Eric Foo at the Asian Games 2018
Eric Foo at the 2018 Asian Para Games. (Photo: Sport Singapore)

Organised by the Singapore Disability Sports Council (SDSC), this year’s awards were presented by Haw Par Corporation. The ceremony was held virtually and the event was streamed live on SDSC’s Facebook page. 

Speaking at the awards ceremony, Minister for Culture, Community and Youth Edwin Tong praised the athletes for their "unwavering commitment". 

"The 2020 ASEAN Para Games has been cancelled and the 2020 Tokyo Paralympics has been postponed. I'm sure that has led to disappointment.
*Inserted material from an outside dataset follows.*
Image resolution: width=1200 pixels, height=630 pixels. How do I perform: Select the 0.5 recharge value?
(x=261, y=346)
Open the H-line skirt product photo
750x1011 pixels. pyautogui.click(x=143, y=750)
But our athletes have continued to adapt, continue to train, keep themselves motivated despite these extraordinary circumstances," said Mr Tong. 
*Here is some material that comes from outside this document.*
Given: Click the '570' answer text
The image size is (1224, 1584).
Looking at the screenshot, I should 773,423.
"To our athletes, we hope that you remain motivated, you remain encouraged. And as you resume training and gear up towards the next competition, you can be sure that we are behind you and will cheer you on as One Team Singapore."

READ: Local athletes welcome Olympics postponement, but uncertainties still remain

Along with the Tokyo 2020 Olympics, the Paralympics were also postponed in March due to the ongoing COVID-19 pandemic. The decision to delay the 2020 Games over the pandemic means the Paralympics are now scheduled to run from Aug 24, 2021 to Sep 5, 2021.

"Initially, everything was quite a mess and I was in limbo for a few days back then," said Tee. "After talking to some people, I realised I should focus on the things I can still control, so I have continued to train for the Paralympics."

Steve Tee, ACP Ang Kee Meng
Steve Tee with Ang Kee Meng. (Photo: SDSC)

For tandem para-cycling, a visually impaired athlete, called the stoker, is paired with a sighted counterpart, who is known as the pilot. Along with his pilot Ang Kee Meng, Tee finished with a bronze at the 2019 Asian Track Championships and won gold at the 2019 Thailand Para Cycling Cup.

The postponement has given Tee and Ang the opportunity to refine their training processes, said the former.

"Now we have more time to improve ourselves. So we took a step back, reflected and re-evaluated what was important in the (training) programme where we can work and improve our weaknesses. So I guess it was a blessing in disguise," said Tee.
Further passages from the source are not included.